**How to complete this task:**
Filter the listing below down to the lines with the word "accomplish" and copy those.
----
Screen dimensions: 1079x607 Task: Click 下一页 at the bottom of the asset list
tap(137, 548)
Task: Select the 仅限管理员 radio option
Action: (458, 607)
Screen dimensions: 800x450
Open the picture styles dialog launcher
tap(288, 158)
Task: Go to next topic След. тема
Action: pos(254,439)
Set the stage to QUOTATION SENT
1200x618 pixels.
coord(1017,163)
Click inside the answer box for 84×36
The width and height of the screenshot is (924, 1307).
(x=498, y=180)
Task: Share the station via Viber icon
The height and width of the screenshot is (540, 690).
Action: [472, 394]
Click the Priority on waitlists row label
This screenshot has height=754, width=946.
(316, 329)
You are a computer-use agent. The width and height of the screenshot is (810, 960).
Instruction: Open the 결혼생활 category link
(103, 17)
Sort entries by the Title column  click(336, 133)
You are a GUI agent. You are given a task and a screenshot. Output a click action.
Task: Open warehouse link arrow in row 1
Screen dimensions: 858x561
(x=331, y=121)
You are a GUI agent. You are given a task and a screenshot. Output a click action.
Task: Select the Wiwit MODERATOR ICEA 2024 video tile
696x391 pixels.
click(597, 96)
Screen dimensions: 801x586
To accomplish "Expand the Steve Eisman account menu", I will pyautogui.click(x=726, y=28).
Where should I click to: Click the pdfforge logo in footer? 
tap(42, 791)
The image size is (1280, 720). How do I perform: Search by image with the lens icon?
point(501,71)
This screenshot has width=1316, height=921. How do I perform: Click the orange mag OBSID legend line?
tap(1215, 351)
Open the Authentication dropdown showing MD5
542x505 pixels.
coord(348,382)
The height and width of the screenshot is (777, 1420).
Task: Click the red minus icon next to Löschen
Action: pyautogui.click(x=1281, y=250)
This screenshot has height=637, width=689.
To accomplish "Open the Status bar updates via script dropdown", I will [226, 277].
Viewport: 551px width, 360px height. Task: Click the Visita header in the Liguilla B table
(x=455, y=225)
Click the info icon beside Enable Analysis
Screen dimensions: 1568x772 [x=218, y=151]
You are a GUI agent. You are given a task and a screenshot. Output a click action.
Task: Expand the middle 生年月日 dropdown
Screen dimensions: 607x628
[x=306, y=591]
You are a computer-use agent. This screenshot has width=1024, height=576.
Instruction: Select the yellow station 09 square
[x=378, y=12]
----
**Solved problem:**
To accomplish "Expand the Steve Eisman account menu", I will pyautogui.click(x=726, y=28).
To accomplish "Open the Status bar updates via script dropdown", I will [226, 277].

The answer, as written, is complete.